On Monday, President of the Family Division Sir James Munby handed down his judgment in Re Z, in which he decided that a parental order cannot be made on the application of a single parent. The judgment was interesting to me, as it was the first time I can recall reading a discussion of the concept of ‘reading down’ in the context of the Human Rights Act 1998 (I clearly did not read the previous cases on the subject!). For the uninitiated, reading down here refers to section 3(1) of the Act, which says:
“So far as it is possible to do so, primary legislation and subordinate legislation must be read and given effect in a way which is compatible with the Convention rights.”
In other words, any legislation that is not compatible with the European Convention on Human Rights (in particular legislation that predates the Human Rights Act) will, if possible, be interpreted in such a way as to make it compatible. It seems, on the face of it, a fairly straightforward concept, and as most of our legislation must surely be compatible anyway, I had not previously considered that there might be instances when legislation cannot be ‘read down’ in accordance with section 3(1).
However, Re Z shows that such situations can and do exist. In the course of his judgment the President helpfully set out the law on what is and is not permissible when it comes to reading down in accordance with section 3(1). In particular, he referred to the key authority on the subject, the decision of the House of Lords in Ghaidan v Godin-Mendoza, in which Lord Nicholls said:
“Section 3 is open to more than one interpretation. The difficulty lies in the word “possible”. Section 3(1), read in conjunction with section 3(2) and section 4, makes one matter clear: Parliament expressly envisaged that not all legislation would be capable of being made Convention-compliant by application of section 3. Sometimes it would be possible, sometimes not.”

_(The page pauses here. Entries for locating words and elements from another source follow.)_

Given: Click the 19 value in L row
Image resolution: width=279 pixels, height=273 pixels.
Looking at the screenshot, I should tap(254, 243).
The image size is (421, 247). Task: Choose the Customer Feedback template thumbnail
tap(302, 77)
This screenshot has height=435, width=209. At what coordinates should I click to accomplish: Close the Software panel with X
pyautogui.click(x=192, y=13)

So how does a court decide what is possible? Lord Nicholls again:
“Parliament … cannot have intended that in the discharge of this extended interpretative function the courts should adopt a meaning inconsistent with a fundamental feature of legislation … Parliament has retained the right to enact legislation in terms which are not Convention-compliant. The meaning imported by application of section 3 must be compatible with the underlying thrust of the legislation being construed.”

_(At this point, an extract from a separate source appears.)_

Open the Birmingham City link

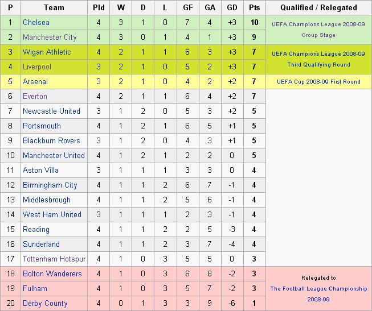point(50,185)
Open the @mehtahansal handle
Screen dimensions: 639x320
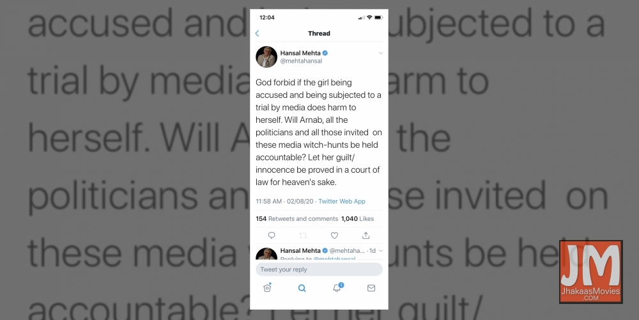(301, 61)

So section 3(1) does not entitle the court when interpreting legislation to adopt a meaning inconsistent with a ‘fundamental feature of the legislation’. As Lord Rodger put it:
“If the court implies words that are consistent with the scheme of the legislation but necessary to make it compatible with Convention rights, it is simply performing the duty which Parliament has imposed on it and on others. It is reading the legislation in a way that draws out the full implications of its terms and of the Convention rights. And, by its very nature, an implication will go with the grain of the legislation. By contrast, using a Convention right to read in words that are inconsistent with the scheme of the legislation or with its essential principles as disclosed by its provisions does not involve any form of interpretation, by implication or otherwise. It falls on the wrong side of the boundary between interpretation and amendment of the statute.”
Returning to Re Z, the question was whether section 54(1) of the Human Fertilisation and Embryology Act 2008 (which provides that in certain circumstances the court may make a parental order on the application of “two people”) could be ‘read down’ to make it compatible (in particular) with the right to family life under Article 8 of the Convention, and thereby enable the court to accept an application by one parent.
The President held that it could not:
“Given that a parental order is a creature of statute, given that this part of the statutory scheme goes to the core question, the crucially important question, of who, for this purpose, can be a parent, this consistent statutory limitation on the ambit of the statutory scheme always has been, and remains, in my judgment, a “fundamental feature”, a “cardinal” or “essential” principle of the legislation…”
Hence the applicant father, as a single parent, could not bring himself within section 54(1) of the 2008 Act, and his application therefore failed.